Quoted passage:
● ● ● ●
[comp.sys.apollo] registry server unavailable problem at sr10.1

rn@ap.co.umist.ac.uk (bob nutter) (07/20/90)

Hi!

Can anyone shed light/point me in the right direction with this registry
question?

I'm running sr10.1 (with no patches) on a network, with 2 glbd's and 2
rgyd's. Occaisionally, on the node running the slave registry, the
registry becomes unavailable, although it is still accessible from other
nodes on the network. Indeed, the slave rgy is still accessible on other
nodes. This obviously causes problems with lots of things such as su and
lpr, and usually means I have to do an ex and go on the node, or restart
rgyd using /etc/server -p. This doesn't make the registry available
again for quite some time, and until it reappears, the same errors
result. The node clocks are within a minute or so of each other, by the way.

These are the errors I get:

On doing a rgy_admin, I get the following error:
 'Cannot locate in-service rgy replica, entry not found (ncs/rgy server)', 

and trying a 'set -h //phi' [the node which has the problem] causes the
following:
 'error reading replica list can't bind socket (ncs rpc runtime)'.

I've got sr10.2, does installing that cure any similar problems? I know
they recommend you to replace the sr10.1 rgyd with the sr10.2 one, but I
tried that once during another registry disaster (it totally corrupted
the registry during a 'cvtrgy -from10to9 ...', only managed to recover
it by using a backed-up /sys/registry/rgy_data/unix/passwd with
import_passwd and then having to reset *everybodies* acls!), and it just
kept falling over. 

This doesn't happen on the master registry node at all. has anyone else
experienced problems of this kind, and has anyone got any suggestions?
Please reply via email, etc... (please, this is driving me mad!!!)

bob "baffled" nutter

------------------------------------------------------------------------
---------
bob nutter, computer officer    |  I would have let it lie,
UMIST dept of computation       |  -Mild mannered, yes,
po box 88 manchester m60 1qd uk |  But I *didn't* let it lie!
tel:+44 61 200 3386             |      -Vic Reeves Big Night Out
email:rn@ap.co.umist.ac.uk      |

krowitz@RICHTER.MIT.EDU (David Krowitz) (07/24/90)

Sounds like you global location broker database is whacked. Try
using /etc/ncs/drm_admin to check and merge your master glbd 
database and any replicas you have (or had previously) been
running. 


 -- David Krowitz

krowitz@richter.mit.edu   (18.83.0.109)
krowitz%richter.mit.edu@eddie.mit.edu
krowitz%richter.mit.edu@mitvma.bitnet
(in order of decreasing preference)
● ● ● ●
Exercise instructions: In the forum thread about the registry server, what tool does the reply suggest for checking and merging the glbd databases?

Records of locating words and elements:
● ● ● ●
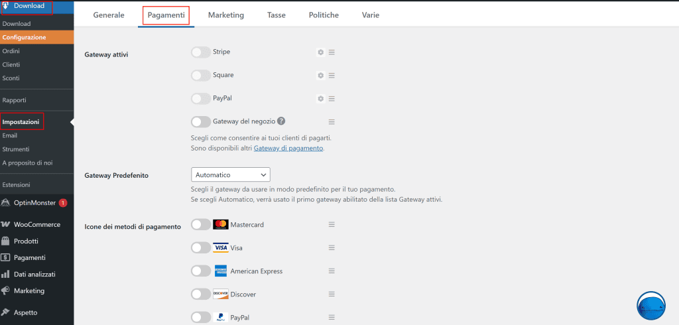Enable the American Express icon toggle
Viewport: 679px width, 325px height.
pyautogui.click(x=201, y=271)
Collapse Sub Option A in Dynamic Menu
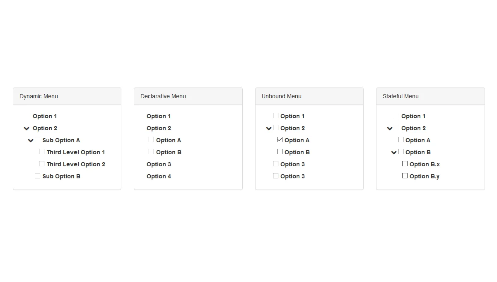This screenshot has width=497, height=282. pos(31,140)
● ● ● ●
Exercise solution: /etc/ncs/drm_admin